Given request 1 -> List every parameter that pnfs_try_to_read_data takes after the change in the patch excerpt below, giving each as it is declared.

Isn't this function supposed to call the nfs read path?

Benny

> +}
> +
> /*
> * Call the appropriate parallel I/O subsystem read function.
> */
> -enum pnfs_try_status
> +static enum pnfs_try_status
> pnfs_try_to_read_data(struct nfs_read_data *rdata,
> - const struct rpc_call_ops *call_ops)
> + const struct rpc_call_ops *call_ops,
> + struct pnfs_layout_segment *lseg)
> {
> struct inode *inode = rdata->inode;
> struct nfs_server *nfss = NFS_SERVER(inode);
> enum pnfs_try_status trypnfs;
>
> rdata->mds_ops = call_ops;
> + rdata->lseg = get_lseg(lseg);
>
> dprintk("%s: Reading ino:%lu %u@%llu\n",
> __func__, inode->i_ino, rdata->args.count, rdata->args.offset);
> @@ -1243,6 +1258,44 @@ pnfs_try_to_read_data(struct nfs_read_data *rdata,
> return trypnfs;
> }
>
> +static void
> +pnfs_do_multiple_reads(struct nfs_pageio_descriptor *desc, struct list_head *head)

Extracted material ->

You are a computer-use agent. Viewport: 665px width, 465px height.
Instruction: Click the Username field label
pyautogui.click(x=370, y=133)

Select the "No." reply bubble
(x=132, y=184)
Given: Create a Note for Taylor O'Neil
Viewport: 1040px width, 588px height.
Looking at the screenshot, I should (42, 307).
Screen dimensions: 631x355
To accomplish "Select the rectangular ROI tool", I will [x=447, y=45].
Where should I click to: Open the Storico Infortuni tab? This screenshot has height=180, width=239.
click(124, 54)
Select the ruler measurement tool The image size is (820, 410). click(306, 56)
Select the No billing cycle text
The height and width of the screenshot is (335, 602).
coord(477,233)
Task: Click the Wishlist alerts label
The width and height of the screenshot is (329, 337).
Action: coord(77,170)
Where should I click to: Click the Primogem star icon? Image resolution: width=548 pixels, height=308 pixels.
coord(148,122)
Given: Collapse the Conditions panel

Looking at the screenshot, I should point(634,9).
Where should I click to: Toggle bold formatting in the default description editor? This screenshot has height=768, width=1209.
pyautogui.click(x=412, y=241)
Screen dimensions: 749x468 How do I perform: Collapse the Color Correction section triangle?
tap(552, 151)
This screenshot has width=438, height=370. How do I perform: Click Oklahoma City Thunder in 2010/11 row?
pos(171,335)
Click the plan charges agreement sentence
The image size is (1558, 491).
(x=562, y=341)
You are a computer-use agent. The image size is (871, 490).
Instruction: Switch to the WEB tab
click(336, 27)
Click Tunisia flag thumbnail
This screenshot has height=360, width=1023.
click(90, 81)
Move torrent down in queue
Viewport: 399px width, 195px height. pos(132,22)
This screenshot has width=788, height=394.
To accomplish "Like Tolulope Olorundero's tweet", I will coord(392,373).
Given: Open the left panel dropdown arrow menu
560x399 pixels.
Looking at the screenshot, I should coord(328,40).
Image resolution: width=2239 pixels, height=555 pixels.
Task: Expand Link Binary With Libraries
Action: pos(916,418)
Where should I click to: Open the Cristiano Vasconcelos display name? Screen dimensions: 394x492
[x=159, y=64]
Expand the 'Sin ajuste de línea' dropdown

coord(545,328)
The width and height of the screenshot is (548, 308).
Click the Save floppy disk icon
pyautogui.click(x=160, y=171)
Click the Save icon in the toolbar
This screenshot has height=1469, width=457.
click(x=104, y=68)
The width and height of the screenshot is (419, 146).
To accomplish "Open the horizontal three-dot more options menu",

Given request 2 -> Quote the entries, beginning at their first line and stopping after the line that has "will [x=447, y=45].".

Task output 1 ->
struct nfs_read_data *rdata
const struct rpc_call_ops *call_ops
struct pnfs_layout_segment *lseg

Task output 2 ->
You are a computer-use agent. Viewport: 665px width, 465px height.
Instruction: Click the Username field label
pyautogui.click(x=370, y=133)

Select the "No." reply bubble
(x=132, y=184)
Given: Create a Note for Taylor O'Neil
Viewport: 1040px width, 588px height.
Looking at the screenshot, I should (42, 307).
Screen dimensions: 631x355
To accomplish "Select the rectangular ROI tool", I will [x=447, y=45].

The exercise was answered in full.